Weight loss: Cardio habits effective for people over 40
Weight loss: Cardio habits effective for people over 40
01/6Tips to ace a cardio session for people over 40
Cardiovascular exercises are a great way to maintain your fitness and improve your overall health. Not only does it help you shed kilos and burn fat, but it also boosts heart health, lowers cholesterol levels, manages diabetes and keeps stress at bay, which is why cardio training is great for those aged 40 and above. At this stage of life, taking care of your health becomes one of the main priorities and you must aim to stay fit and in shape. That said, here are some habits to develop if you're into cardio workouts.

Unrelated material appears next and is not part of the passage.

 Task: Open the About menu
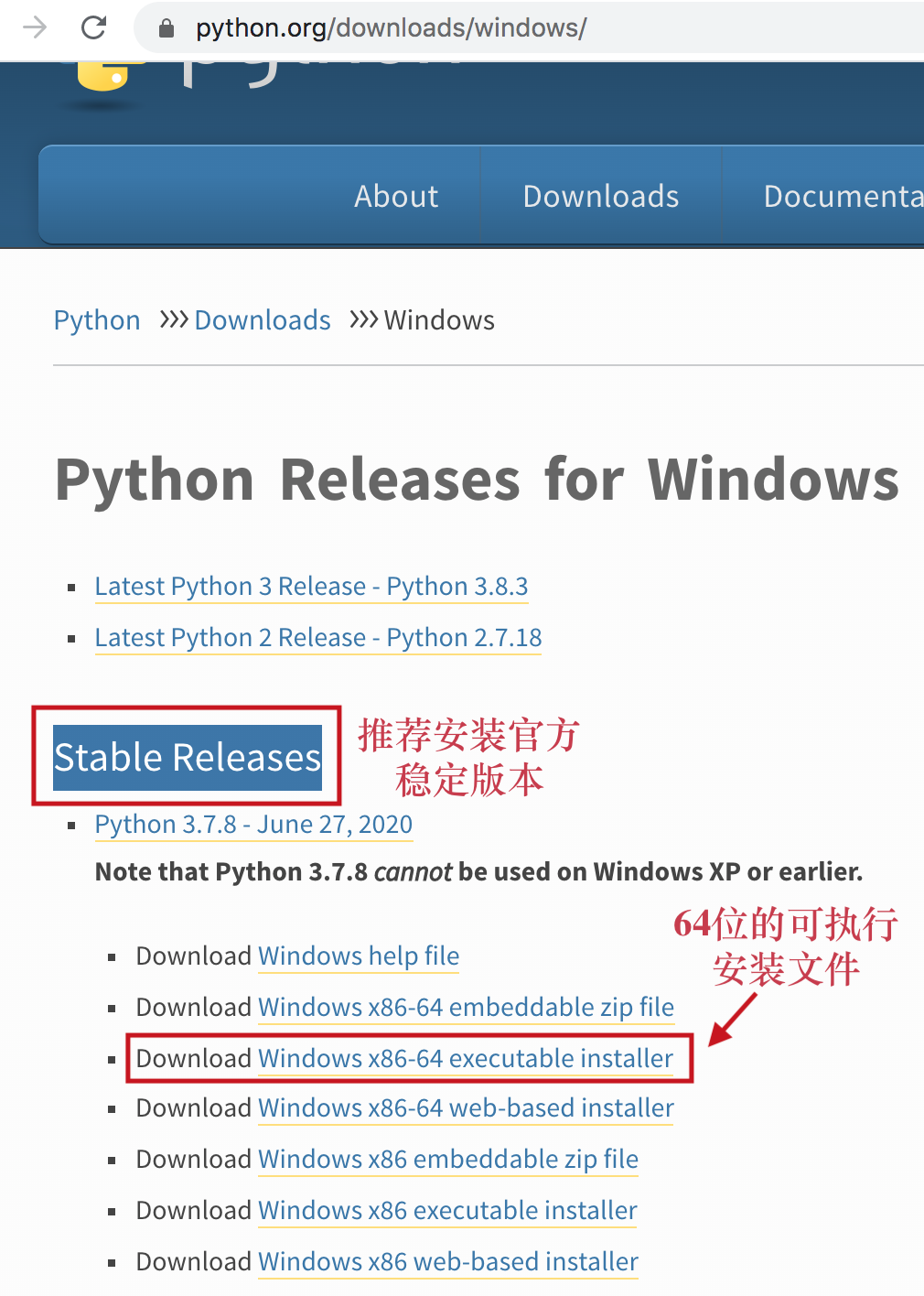click(x=396, y=196)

02/6Always start with a warm up and end with a cool down
Never miss a warm up or a cool down routine before and after indulging in cardio respectively. Warming up prepares your body for activities that are to follow. It revs up the cardiovascular system by increasing your body temperature and heating up your muscles. This also helps in preventing any muscle soreness post workouts. Similarly, cooling down after a cardio workout or any other form of exercises is important to normalize heart rate and improve relaxation.
03/6Focus on consistency
With cardio workouts, you must always show consistency. Just like strength and weight training, you need to set a schedule for cardio and commit to it. Doing so will only help you achieve your weight loss and fitness goals. Being 40 is not easy. Besides juggling your work, you may also have a family to look after, which is why planning ahead and fixing a time for your workout may help you stay focused and dedicated.
04/6Build your endurance and speed gradually
Do not rush! Results take time and pushing yourself beyond your limits may lead to burnout and may even injure you greatly. Therefore, let your body get used to the workout. Start slow and gradually build on your endurance and speed. If you're into brisk walking or running, start at a slow pace and then raise the bars over time. Doing so will help you enjoy the process, with possible outcomes.
05/6Incorporate different workouts
Don't just stick to one routine. Switch it up regularly. There are a lot of activities you can indulge in. From brisk walking, running, jogging, treadmill run to swimming, cycling to total body exercises like burpees, bear crawls, you can always shake things up and drive away the monotony. This also helps you stay consistent with your routines.
06/6Cut yourself some slack with recovery sessions
Never compromise on recovery days! It is what helps you get rid of all the soreness and allows time for your body to heal from everything it has been through. Your recovery sessions could include low-intensity exercise such as a 30-minute of brisk walking or a 10-minute bodyweight circuit workout.